_Stated problem_.
In the essay below on ISPs and intellectual property, shorten the paragraph that begins "But how is the government going to do it?" while keeping its main facts.

ISPs Becoming Enforcers for the State

by Jeffrey Tucker
Mar. 19, 2012

Remember that battle over SOPA, in which the world's largest websites beat back a congressional threat that would have changed the Internet forever? It was pretty obvious within a day after this Pyrrhic victory that the existing laws in place were enough to give the government the power to wreck the digital world. But how would it happen? How would government end digital freedom?

Well, the excuse is obvious. It is "intellectual property." This phrase serves the same purpose for would-be censors that "terrorism" does for warmongers. It is a way to ramp up government control while kicking sand in the faces of those who would oppose such control. Are you for terrorism? Are you for theft?

It's rather easy to detect normal theft. One day, I have a planter on my porch. The next day, the planter is on your porch, and it got there without my permission. Or one day, I'm driving my car. The next day, you are driving my car because you took it from me in the night. This is the way normal theft occurs. You can tell when it has happened. And the means of redress are obvious.

Now imagine a different scenario. One day, the paragraph above appears on the website for Laissez Faire Books. The next day, it appears on your Facebook page or blog. But it is not thereby removed from lfb.org. Instead, it is copied. A second instance of the paragraph has been created, taking nothing from me. My paragraph still exists. And let's say this happens 10 billion times in the course of a few minutes, as can happen in the digital world.

Is this a case of mass looting, or is it a mass compliment to me?

Copyright law sees this as theft. But how can that be? The whole merit of the digital world rests on the remarkable scalability of everything digitized. That's the basis of the economy of the Internet. Its capacity for inspiring and achieving infinite emulation and sharing is unparalleled in history. It's what makes the Internet different from parchment, vinyl or television. Remove that, and you gut the unique energy of the medium.

Intellectual property law became universal only about 120 years ago. It was gradually expanded over the course of the century, invading the digital realm in the 1980s and expanding its coverage ever since. How do you make copies illegal in a medium that specializes in its capacity for sharing, multiplying, linking and community formation? You need totalitarian control.

But how is the government going to do it? Well, consider how the government went about ramping up the tax state during the 1940s. Instead of just taxing people directly, it leaned on private businesses to do it, via the "withholding tax." Business was forced to become the tax collector for the state. And it was the same with health care. Instead of just mandating universal coverage, it leaned on private business to do the government's bidding. Business became the health care provider through mandate.

The same is now happening with the enforcement of intellectual property on the Web. All the latest reports say that ISPs (Internet service providers) have struck at deal with old-line media companies to start policing the way users of the Internet surf, upload, download and link.

There will be several warnings, and then, presumably, after some point, access will be cut off. They will do this based on the IP address of the user. In other words, ISPs will be doing the dirty work for the state. Probably, they struck the deal just because 1) the laws are already in place, and 2) they are probably trying to avoid a worse fate.

_Material provided_.
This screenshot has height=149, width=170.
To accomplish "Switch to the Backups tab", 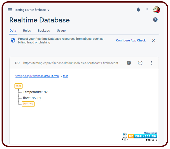I will [44, 31].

_Answer in full_.
To expand the tax state in the 1940s, the government made private businesses collect taxes for it through the "withholding tax." It did the same with health care, requiring businesses to provide coverage by mandate instead of mandating universal coverage directly.